_EXTRAIT_.
Les scènes que je raconte ne sont pas romancées. Quand on répète l'histoire intime des Habsbourg-Lorraine il faut plutôt contenir l'excessif de la réalité. Et les membres de l'ancienne famille impériale qui me retracent l'enfance d'Erzsi me faisaient cet autre tableau.
Le 30 janvier 1889. au soir, un fourgon, entouré de cavaliers au long manteau noir. fantomatiques, dans Vienne couverte de neige, où les gens ont placé des bougies allumées aux fenêtres pour exprimer leur deuil horrifié, s'arrête devant la Hofburg. On va monter à l'appartement du prince impérial un lourd cercueil d'apparat. Une femme le reçoit, immobile, livide, l'épouse outragée, Stéphanie. C'est le corps sanglant de Rodolphe, arraché à l'alcôve parfumée, aux bras glacés d'une petite amoureuse, qu'on ramène au palais.
Erzsi a six ans. Son père n'a jamais pu l'aimer parce qu'à Berlin le prince, devenu empereur, a vu naître d'autres fils, et c'étaient Adalbert en 1884, Auguste en 1887, Oscar en 1888. La petite Erzsi, elle, porte seule le poids de la descendance et son opprobre.
Cette enfant farouche de six ans, qui ne sourit jamais, a tout compris. Plus tard, elle apprendra le détail de cette nuit de cauchemar au sinistre palais. Le chef de la chancellerie privée de l'empereur, le méticuleux baron Scheissl, qui emporte les papiers du mort, semblable à un voleur. Un chambellan qui fait disparaître un écrin où, brillantes comme des armes à feu, s'alignent les deux seringues de Pravaz en argent — le « poison de Rodolphe ». Dans la chambre funèbre, peuplée de ciergesmqui brûlent, un homme est seul qui travaille le masque ensanglanté du prince impérial étendu dans son cercueil. Lentement, il le resculpte avec de la cire pour l'exposition publique dans la crypte des Capucins, près du tombeau du fils de Napoléon, l'Aiglon.

_CONSIGNES_.
• A. Donnez les prénoms de tous les fils nés à Berlin que cite l'extrait, chacun avec son année de naissance.
• B. Recopiez les lignes des données, de celle qui contient « Click the 3D cursor on the left head » jusqu'à la dernière, en mettant « window » à la place de « panel » et sans rien changer d'autre.
Le texte et les lignes n'ont aucun rapport entre eux.

_DONNÉES À TRAITER_.
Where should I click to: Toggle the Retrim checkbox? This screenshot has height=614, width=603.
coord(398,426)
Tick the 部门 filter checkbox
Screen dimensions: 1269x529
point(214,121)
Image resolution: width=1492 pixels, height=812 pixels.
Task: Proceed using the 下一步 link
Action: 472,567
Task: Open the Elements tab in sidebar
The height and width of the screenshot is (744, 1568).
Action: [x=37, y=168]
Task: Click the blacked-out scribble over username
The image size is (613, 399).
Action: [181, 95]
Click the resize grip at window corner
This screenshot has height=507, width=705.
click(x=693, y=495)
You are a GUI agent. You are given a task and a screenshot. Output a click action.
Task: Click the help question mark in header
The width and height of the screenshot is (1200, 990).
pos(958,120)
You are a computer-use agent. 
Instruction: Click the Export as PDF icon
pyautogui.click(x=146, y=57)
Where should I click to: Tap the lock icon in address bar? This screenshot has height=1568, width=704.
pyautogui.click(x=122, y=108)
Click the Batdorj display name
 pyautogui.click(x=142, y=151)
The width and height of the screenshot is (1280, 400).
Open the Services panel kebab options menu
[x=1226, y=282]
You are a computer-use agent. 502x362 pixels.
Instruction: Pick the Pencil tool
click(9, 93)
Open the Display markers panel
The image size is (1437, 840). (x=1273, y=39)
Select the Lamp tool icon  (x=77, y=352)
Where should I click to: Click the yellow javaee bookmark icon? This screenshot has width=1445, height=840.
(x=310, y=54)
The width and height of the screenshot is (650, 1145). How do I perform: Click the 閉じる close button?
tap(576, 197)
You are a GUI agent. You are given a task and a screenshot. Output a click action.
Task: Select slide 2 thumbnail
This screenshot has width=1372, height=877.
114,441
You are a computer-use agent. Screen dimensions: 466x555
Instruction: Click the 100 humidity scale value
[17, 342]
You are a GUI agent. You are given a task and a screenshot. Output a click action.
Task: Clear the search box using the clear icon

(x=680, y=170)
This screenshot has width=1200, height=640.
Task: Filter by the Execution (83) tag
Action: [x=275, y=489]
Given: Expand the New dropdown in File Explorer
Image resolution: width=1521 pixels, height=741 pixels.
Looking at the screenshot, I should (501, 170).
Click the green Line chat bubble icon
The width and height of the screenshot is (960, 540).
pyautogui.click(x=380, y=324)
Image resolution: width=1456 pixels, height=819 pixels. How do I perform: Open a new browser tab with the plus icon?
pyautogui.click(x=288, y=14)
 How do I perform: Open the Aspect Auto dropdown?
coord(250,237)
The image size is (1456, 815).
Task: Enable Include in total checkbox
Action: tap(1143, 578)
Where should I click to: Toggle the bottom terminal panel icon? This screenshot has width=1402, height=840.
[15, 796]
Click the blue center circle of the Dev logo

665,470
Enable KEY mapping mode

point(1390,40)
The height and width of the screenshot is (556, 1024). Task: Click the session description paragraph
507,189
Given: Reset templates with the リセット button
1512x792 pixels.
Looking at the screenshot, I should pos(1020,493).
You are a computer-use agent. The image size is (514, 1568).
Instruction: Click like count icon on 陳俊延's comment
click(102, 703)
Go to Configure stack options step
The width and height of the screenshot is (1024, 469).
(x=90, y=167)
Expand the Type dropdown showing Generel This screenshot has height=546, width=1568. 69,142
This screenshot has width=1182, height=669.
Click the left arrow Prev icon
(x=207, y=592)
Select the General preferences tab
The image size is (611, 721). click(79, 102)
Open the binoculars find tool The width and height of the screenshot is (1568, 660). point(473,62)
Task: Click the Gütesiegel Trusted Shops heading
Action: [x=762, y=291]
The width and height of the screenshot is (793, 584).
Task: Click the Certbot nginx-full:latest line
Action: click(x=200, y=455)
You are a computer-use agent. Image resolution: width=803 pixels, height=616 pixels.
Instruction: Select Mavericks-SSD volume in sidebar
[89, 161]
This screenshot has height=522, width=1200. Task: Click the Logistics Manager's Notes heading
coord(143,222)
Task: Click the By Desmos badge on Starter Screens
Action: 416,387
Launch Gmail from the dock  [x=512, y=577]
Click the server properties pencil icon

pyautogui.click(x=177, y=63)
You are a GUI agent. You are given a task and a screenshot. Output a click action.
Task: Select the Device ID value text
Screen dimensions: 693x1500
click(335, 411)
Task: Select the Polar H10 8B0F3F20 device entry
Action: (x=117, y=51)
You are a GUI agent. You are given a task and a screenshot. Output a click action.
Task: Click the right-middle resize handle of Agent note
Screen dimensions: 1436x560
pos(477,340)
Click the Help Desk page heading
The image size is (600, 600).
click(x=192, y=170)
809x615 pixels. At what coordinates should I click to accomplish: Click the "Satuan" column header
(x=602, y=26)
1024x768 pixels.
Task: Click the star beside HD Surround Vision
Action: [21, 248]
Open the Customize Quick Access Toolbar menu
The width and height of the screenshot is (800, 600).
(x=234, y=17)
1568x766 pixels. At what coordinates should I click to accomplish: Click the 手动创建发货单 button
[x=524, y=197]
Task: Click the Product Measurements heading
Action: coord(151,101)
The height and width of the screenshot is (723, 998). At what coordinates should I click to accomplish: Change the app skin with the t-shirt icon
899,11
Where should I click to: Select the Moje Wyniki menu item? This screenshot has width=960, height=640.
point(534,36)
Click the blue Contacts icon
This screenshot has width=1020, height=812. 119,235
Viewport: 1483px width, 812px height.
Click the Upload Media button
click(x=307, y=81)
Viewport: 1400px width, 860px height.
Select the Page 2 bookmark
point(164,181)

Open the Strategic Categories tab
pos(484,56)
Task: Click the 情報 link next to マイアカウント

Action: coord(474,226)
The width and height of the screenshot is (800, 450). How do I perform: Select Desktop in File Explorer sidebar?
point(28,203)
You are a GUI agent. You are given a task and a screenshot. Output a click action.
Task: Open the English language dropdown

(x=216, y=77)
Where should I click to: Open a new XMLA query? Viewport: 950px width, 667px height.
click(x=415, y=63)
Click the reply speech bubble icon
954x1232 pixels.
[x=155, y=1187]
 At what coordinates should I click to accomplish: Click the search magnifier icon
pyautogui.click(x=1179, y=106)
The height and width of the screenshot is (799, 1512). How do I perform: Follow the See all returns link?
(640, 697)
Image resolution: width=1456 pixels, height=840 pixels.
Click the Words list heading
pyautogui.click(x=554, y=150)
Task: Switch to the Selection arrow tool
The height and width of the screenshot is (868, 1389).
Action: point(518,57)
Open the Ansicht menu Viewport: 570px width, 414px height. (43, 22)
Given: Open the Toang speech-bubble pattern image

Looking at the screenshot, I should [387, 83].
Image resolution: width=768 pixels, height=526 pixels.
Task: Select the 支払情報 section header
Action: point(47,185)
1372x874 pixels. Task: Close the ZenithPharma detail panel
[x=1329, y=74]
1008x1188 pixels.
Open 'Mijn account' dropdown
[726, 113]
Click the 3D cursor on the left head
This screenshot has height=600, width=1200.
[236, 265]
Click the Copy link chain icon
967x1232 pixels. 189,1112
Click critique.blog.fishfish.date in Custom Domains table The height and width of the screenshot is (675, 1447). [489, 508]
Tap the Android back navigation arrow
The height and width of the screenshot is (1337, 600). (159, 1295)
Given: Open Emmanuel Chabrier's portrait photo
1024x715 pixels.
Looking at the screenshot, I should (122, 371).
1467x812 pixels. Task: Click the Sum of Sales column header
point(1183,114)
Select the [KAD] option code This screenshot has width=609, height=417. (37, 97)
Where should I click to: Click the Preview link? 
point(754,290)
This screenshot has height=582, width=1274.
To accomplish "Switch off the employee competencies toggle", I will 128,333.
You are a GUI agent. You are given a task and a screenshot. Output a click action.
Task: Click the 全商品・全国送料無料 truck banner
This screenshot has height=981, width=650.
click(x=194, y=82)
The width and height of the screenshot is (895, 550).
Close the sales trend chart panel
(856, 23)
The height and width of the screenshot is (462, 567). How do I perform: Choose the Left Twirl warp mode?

_RÉSULTATS_.
• A. Adalbert (1884), Auguste (1887), Oscar (1888)

• B.
Click the 3D cursor on the left head
This screenshot has height=600, width=1200.
[236, 265]
Click the Copy link chain icon
967x1232 pixels. 189,1112
Click critique.blog.fishfish.date in Custom Domains table The height and width of the screenshot is (675, 1447). [489, 508]
Tap the Android back navigation arrow
The height and width of the screenshot is (1337, 600). (159, 1295)
Given: Open Emmanuel Chabrier's portrait photo
1024x715 pixels.
Looking at the screenshot, I should (122, 371).
1467x812 pixels. Task: Click the Sum of Sales column header
point(1183,114)
Select the [KAD] option code This screenshot has width=609, height=417. (37, 97)
Where should I click to: Click the Preview link? 
point(754,290)
This screenshot has height=582, width=1274.
To accomplish "Switch off the employee competencies toggle", I will 128,333.
You are a GUI agent. You are given a task and a screenshot. Output a click action.
Task: Click the 全商品・全国送料無料 truck banner
This screenshot has height=981, width=650.
click(x=194, y=82)
The width and height of the screenshot is (895, 550).
Close the sales trend chart window
(856, 23)
The height and width of the screenshot is (462, 567). How do I perform: Choose the Left Twirl warp mode?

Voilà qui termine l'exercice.